The Investigation and Enforcement Bureau (IEB) is comprised of approximately 160 Ontario Provincial Police Officers, fully integrated as a Bureau within the AGCO. The Bureau’s three branches are responsible for conducting criminal, provincial and regulatory (eligibility) investigations across all lines of business regulated by the AGCO. It also provides investigative expertise and effective information sharing to external law enforcement, regulatory and industry stakeholder agencies, to ensure integrity and public safety within these regulated industries.

Technical and Laboratory Services Branch

The Branch ensures slot machines operate with technical integrity, safety and security by testing and approving all new electronic gaming equipment, and conducting random and scheduled inspections of approved electronic gaming equipment including changes to installed equipment. Inspections of slot machines, computer systems linked to slot machines and other gaming related systems occur on an ongoing basis.

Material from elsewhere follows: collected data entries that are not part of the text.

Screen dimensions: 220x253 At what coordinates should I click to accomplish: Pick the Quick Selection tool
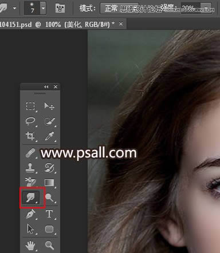pos(49,121)
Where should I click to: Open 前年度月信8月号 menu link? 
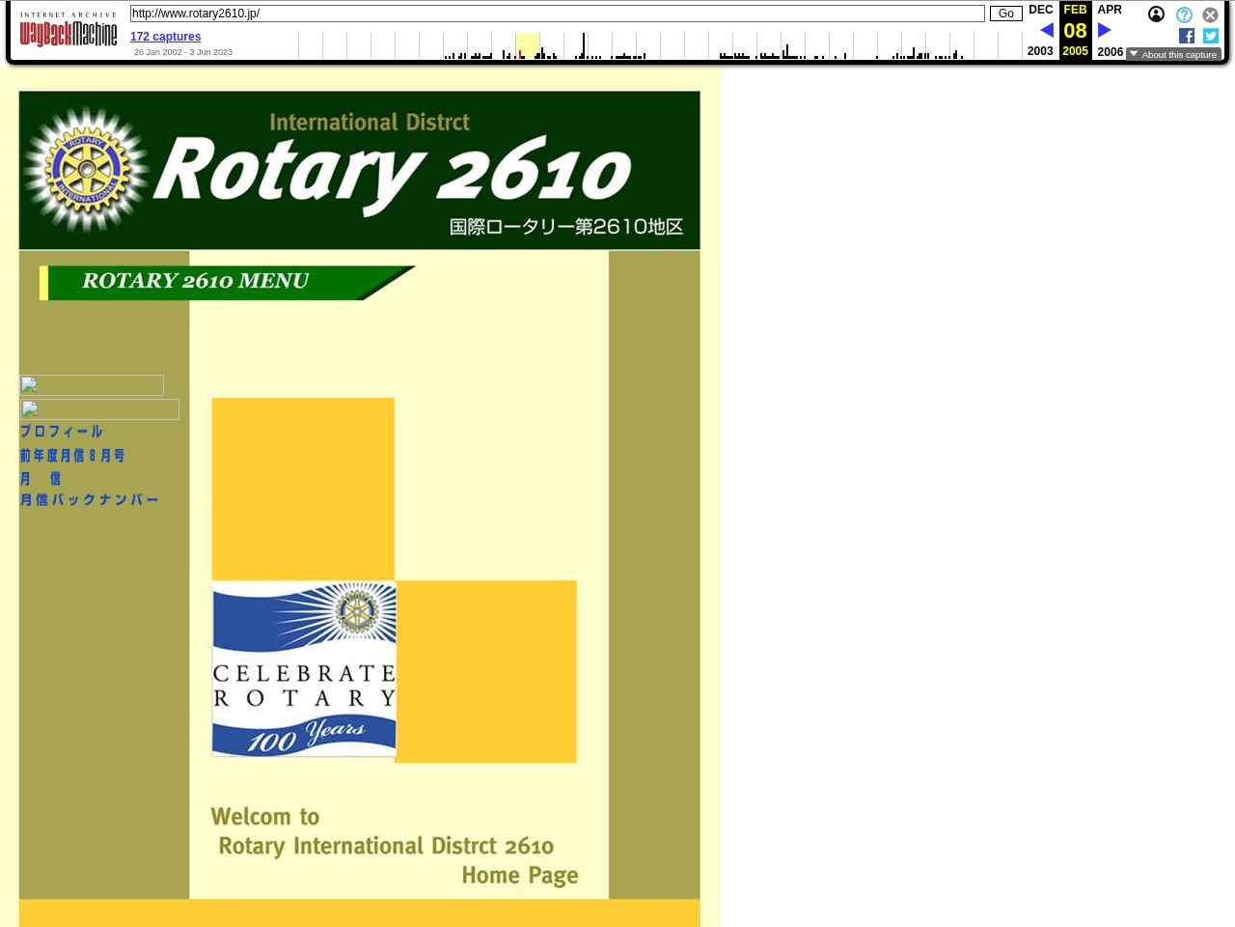click(x=72, y=455)
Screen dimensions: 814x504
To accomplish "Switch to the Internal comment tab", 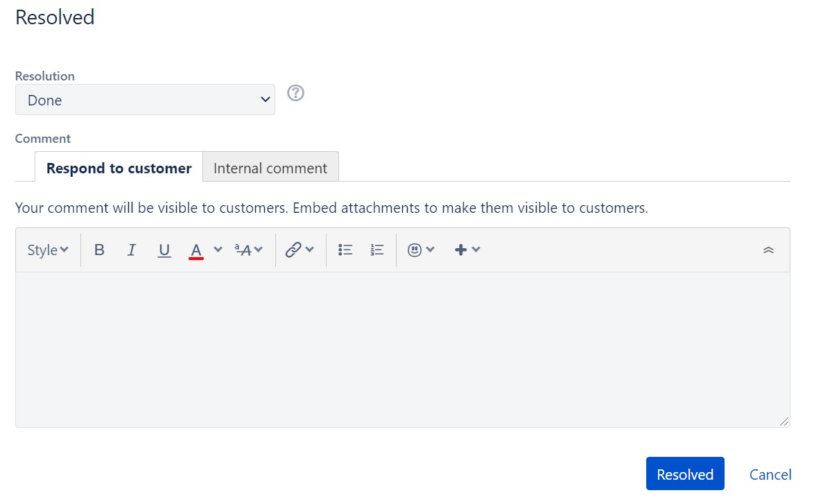I will click(270, 168).
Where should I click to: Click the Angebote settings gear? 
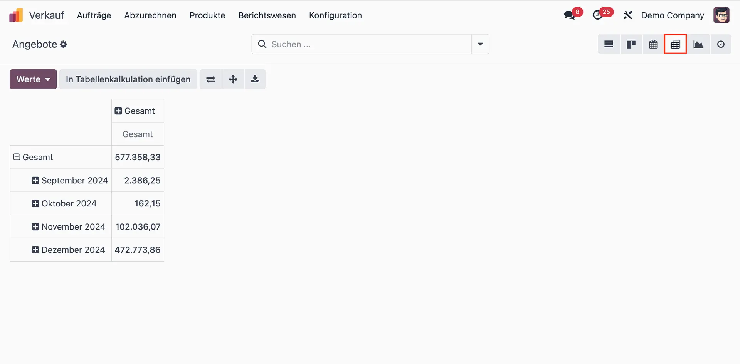pyautogui.click(x=64, y=44)
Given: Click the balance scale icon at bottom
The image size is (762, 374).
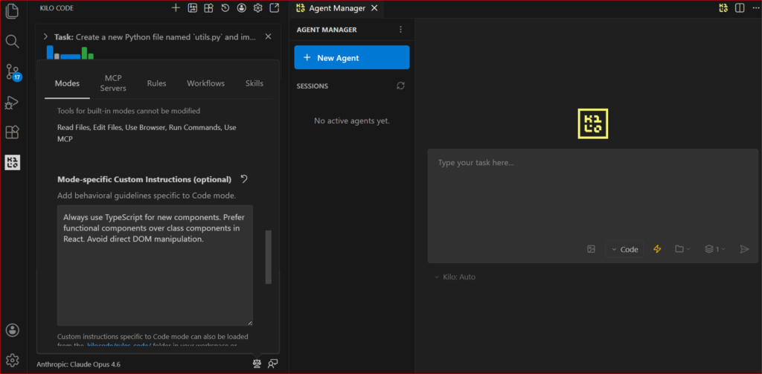Looking at the screenshot, I should tap(257, 364).
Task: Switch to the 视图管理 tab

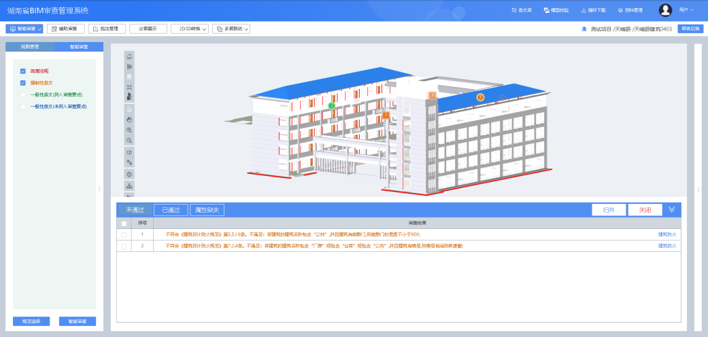Action: (x=29, y=47)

Audit and Compliance Branch

The Branch conducts compliance inspections and audits at casinos and slot facilities, both scheduled and ad hoc, to ensure compliance with the Gaming Control Act, 1992, the Liquor Licence Act, approved policies, terms and conditions of registrations, and anti-money laundering and terrorist financing measures. As well, Audit and Compliance approves and monitors applicable internal control measures, and surveillance and security policies and procedures, to help protect honesty, integrity and the public confidence in casino and lottery operations in Ontario. If areas of risk or non-compliance are identified, the Branch works proactively with gaming registrants to address those concerns and, when necessary, initiates administrative action.  The Branch also investigates and responds to complaints that pertain to regulatory issues at individual gaming sites and reviews audits of wine manufacturers to ensure compliance with the Wine Content and Labelling Act, 2000 and its associated policies.